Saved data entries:
━━━━━━━━━━

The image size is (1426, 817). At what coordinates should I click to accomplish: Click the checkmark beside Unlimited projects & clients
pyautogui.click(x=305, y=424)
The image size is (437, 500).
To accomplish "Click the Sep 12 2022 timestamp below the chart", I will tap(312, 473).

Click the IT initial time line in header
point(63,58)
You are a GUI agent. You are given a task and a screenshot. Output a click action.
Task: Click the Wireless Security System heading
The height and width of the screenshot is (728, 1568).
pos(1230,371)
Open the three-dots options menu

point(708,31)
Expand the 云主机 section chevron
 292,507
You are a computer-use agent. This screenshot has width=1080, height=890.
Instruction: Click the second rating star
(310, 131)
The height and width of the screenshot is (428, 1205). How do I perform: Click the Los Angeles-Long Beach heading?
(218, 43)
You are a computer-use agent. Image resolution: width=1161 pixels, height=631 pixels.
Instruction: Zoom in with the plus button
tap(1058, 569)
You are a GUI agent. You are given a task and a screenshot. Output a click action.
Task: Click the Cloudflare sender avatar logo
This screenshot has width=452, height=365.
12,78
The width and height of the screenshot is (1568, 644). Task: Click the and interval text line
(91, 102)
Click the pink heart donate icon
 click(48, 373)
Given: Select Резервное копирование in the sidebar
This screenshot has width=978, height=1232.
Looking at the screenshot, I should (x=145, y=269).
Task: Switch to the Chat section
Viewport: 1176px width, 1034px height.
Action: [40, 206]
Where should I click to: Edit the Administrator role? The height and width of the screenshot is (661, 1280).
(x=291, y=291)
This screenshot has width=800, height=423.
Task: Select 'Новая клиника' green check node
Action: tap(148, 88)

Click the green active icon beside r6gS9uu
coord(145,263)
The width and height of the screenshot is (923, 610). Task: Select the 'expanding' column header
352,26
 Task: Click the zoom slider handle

━━━━━━━━━━

- DESCRIPTION OF THE TASK
Every record shown above should appear again in your answer, unchanged.

- WRITTEN SOLUTION
The image size is (1426, 817). At what coordinates should I click to accomplish: Click the checkmark beside Unlimited projects & clients
pyautogui.click(x=305, y=424)
The image size is (437, 500).
To accomplish "Click the Sep 12 2022 timestamp below the chart", I will tap(312, 473).

Click the IT initial time line in header
point(63,58)
You are a GUI agent. You are given a task and a screenshot. Output a click action.
Task: Click the Wireless Security System heading
The height and width of the screenshot is (728, 1568).
pos(1230,371)
Open the three-dots options menu

point(708,31)
Expand the 云主机 section chevron
 292,507
You are a computer-use agent. This screenshot has width=1080, height=890.
Instruction: Click the second rating star
(310, 131)
The height and width of the screenshot is (428, 1205). How do I perform: Click the Los Angeles-Long Beach heading?
(218, 43)
You are a computer-use agent. Image resolution: width=1161 pixels, height=631 pixels.
Instruction: Zoom in with the plus button
tap(1058, 569)
You are a GUI agent. You are given a task and a screenshot. Output a click action.
Task: Click the Cloudflare sender avatar logo
This screenshot has width=452, height=365.
12,78
The width and height of the screenshot is (1568, 644). Task: Click the and interval text line
(91, 102)
Click the pink heart donate icon
 click(48, 373)
Given: Select Резервное копирование in the sidebar
This screenshot has width=978, height=1232.
Looking at the screenshot, I should (x=145, y=269).
Task: Switch to the Chat section
Viewport: 1176px width, 1034px height.
Action: [40, 206]
Where should I click to: Edit the Administrator role? The height and width of the screenshot is (661, 1280).
(x=291, y=291)
This screenshot has width=800, height=423.
Task: Select 'Новая клиника' green check node
Action: tap(148, 88)

Click the green active icon beside r6gS9uu
coord(145,263)
The width and height of the screenshot is (923, 610). Task: Select the 'expanding' column header
352,26
 Task: Click the zoom slider handle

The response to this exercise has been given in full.